Thursday, August 02, 2007
By Steven Milloy
Himalayan glaciers are melting — but not nearly as fast as the fanciful notion of global warming will have you believe.
A new study in the Aug. 2 issue of the British science journal Nature found that the solid particles suspended in the atmosphere (called “aerosols”) that make up “brown clouds” may actually contribute to warmer temperatures — precisely the opposite effect heretofore claimed by global warming alarmists.
“These findings might seem to contradict the general notion of aerosol particles as cooling agents in the global climate system …,” concluded the Nature news article summing up the study.
Based on data collected by unmanned aerial vehicles over the Indian Ocean, researchers from the University of California, San Diego and NASA reported not only that aerosols warmed temperatures, but they also increased atmospheric heating by 50 percent.
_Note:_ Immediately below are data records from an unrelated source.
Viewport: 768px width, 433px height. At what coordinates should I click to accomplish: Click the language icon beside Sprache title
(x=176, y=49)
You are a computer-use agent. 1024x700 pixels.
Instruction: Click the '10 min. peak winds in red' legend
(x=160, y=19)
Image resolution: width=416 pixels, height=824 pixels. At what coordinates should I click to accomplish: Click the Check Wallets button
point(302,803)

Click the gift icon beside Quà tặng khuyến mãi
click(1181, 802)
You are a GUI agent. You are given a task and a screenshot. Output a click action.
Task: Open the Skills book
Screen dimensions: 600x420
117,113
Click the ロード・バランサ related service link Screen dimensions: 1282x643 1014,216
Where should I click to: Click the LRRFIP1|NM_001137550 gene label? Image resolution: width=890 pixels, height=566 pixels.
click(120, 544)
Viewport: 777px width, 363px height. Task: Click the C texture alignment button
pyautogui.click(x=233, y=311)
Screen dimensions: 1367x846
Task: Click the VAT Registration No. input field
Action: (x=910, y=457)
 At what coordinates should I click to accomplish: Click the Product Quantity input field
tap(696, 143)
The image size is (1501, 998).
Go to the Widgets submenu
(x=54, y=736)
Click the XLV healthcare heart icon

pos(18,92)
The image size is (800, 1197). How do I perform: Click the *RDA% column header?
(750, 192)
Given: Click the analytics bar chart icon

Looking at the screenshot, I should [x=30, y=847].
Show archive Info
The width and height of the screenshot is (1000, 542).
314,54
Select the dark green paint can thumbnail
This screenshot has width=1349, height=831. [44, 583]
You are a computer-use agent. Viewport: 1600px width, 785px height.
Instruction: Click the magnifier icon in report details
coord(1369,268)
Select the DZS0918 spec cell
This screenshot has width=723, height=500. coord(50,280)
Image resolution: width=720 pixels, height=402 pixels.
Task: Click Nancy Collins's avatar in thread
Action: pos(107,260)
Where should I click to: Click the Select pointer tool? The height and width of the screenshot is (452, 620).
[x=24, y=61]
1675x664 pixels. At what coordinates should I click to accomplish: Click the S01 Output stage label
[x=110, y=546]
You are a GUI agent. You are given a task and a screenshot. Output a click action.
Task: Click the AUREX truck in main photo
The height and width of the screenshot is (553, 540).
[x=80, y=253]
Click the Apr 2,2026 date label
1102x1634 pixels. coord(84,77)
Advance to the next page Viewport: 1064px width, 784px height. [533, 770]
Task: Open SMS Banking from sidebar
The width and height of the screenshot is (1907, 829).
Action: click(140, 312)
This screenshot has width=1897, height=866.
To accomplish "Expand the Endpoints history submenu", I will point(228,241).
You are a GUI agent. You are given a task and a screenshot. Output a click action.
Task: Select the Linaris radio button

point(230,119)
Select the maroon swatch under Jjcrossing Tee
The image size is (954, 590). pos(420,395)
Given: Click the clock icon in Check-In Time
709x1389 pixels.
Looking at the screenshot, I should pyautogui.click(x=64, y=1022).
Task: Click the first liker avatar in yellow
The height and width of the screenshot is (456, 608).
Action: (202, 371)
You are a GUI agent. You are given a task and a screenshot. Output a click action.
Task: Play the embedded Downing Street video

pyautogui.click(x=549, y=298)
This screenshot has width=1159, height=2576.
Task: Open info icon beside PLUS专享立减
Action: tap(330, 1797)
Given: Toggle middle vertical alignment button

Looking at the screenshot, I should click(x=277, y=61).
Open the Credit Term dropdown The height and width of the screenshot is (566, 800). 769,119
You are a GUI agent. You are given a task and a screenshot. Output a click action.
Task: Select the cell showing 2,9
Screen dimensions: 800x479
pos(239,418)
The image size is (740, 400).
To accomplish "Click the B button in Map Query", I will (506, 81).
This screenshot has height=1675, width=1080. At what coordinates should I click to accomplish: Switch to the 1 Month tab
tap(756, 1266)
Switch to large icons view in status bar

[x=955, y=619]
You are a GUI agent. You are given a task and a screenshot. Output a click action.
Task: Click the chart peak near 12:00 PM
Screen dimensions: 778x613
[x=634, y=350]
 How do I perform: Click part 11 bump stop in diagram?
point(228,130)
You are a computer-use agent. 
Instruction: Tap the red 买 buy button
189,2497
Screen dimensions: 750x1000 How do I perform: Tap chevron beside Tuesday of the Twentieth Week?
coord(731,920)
This warming, they say, may be sufficient to account for the retreat of the Himalayan glaciers.
Putting aside the fact that the Himalayan glaciers have been retreating since 1780 — some 70 years before the onset of the current post-Little Ice Age warming trend and 100 years before the onset of significant global industrialization — full appreciation of the significance of the researchers’ finding requires a brief trip down recent-memory lane, one, incidentally, that no media outlet reporting this finding bothered to make.
Hat tip to
Dr. Roy who included a link to the
summary from Nature.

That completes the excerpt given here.